The company was founded on 23 December 1983 with a licence granted by the Swiss Federal Council Teletext Licence.

The Teletext service started operations on SF DRS in 1984, on TSR in 1985 and on TSI in 1986.
In 2001, the number of daily viewers reached a record of 1.17 million. In 2004, that number reached 1.3 million a day.

Until 2015, SWISS TXT was responsible for the development, operation and commercialization of the Teletext service on television channels operated by the Swiss Broadcasting Corporation. Between 2005 and 2008, the Teletext editorial department was integrated into Swiss Broadcasting Corporation television channels SRF 1, SRF zwei, RTS Un, RTS Deux, RSI La 1, RSI La 2 operations.

The multimedia sector was expanded in 2009. With the strategic reorientation on 1 January 2016, SWISS TXT operates in multimedia for the Swiss Broadcasting Corporation and on the third-party market.

== Organisation ==
SWISS TXT has its headquarters in Biel/Bienne and branch offices in Zürich, Bern, Geneva, Lausanne and Comano.

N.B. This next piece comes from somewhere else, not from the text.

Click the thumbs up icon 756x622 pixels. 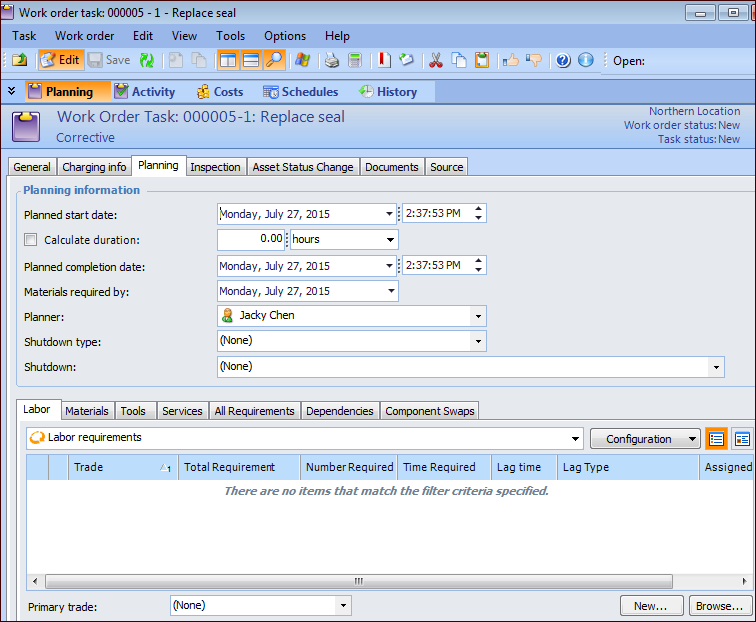pyautogui.click(x=511, y=60)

== Access Services (subtitling, transcription, translation, audio description, speech-to-text) ==
SWISS TXT subtitles the Swiss Broadcasting Corporation television programmes. It also provides transcription, translation and audio description services.

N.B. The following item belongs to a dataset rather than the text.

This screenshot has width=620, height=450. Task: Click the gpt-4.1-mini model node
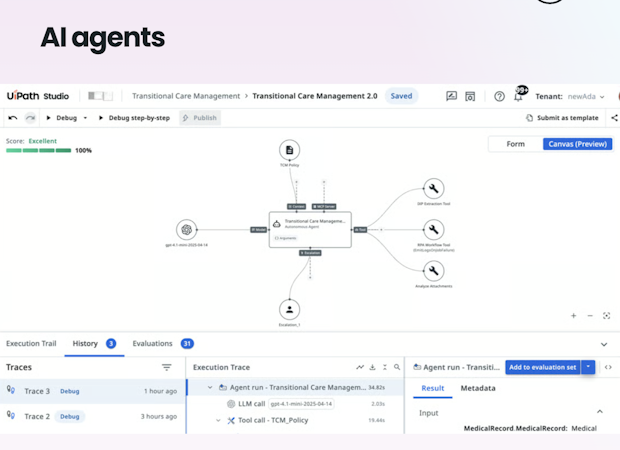pos(187,229)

== Further services as a multimedia provider ==
- Software-as-a-Service (SaaS): Media Cloud, mediahub and video delivery platforms VDP/Kaltura.
- Infrastructure-as-a-Service (IaaS): Storage, content delivery network CDN, livestreaming.
- Platforms-as-a-Service (PaaS): Docker, Kubernetes.
- Hybrid Broadband Broadcast TV (HbbTV): Interactive television.
- Multi-device-solutions for sport: multimedia platforms
- Consulting: Advice on video strategy.